▸ **What the task asks**: Would you please repeat exactly the lines from the one containing "This screenshot has width=916, height=556." to the end of the records, both included, and leave out the rest?

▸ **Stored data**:
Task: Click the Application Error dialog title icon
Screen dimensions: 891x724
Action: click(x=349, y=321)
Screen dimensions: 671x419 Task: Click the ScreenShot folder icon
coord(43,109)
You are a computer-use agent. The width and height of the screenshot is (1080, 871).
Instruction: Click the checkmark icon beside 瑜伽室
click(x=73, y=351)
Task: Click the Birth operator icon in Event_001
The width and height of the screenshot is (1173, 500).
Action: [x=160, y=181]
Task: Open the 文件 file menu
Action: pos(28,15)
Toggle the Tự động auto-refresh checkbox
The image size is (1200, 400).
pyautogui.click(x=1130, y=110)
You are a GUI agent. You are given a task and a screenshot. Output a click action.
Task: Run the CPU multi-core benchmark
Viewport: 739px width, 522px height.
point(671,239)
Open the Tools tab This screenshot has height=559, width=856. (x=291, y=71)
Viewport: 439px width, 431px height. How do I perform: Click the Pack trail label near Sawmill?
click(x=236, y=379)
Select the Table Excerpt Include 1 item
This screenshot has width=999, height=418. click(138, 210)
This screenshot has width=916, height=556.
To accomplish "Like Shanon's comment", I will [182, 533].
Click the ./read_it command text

▸ **Exercise solution**:
This screenshot has width=916, height=556.
To accomplish "Like Shanon's comment", I will [182, 533].
Click the ./read_it command text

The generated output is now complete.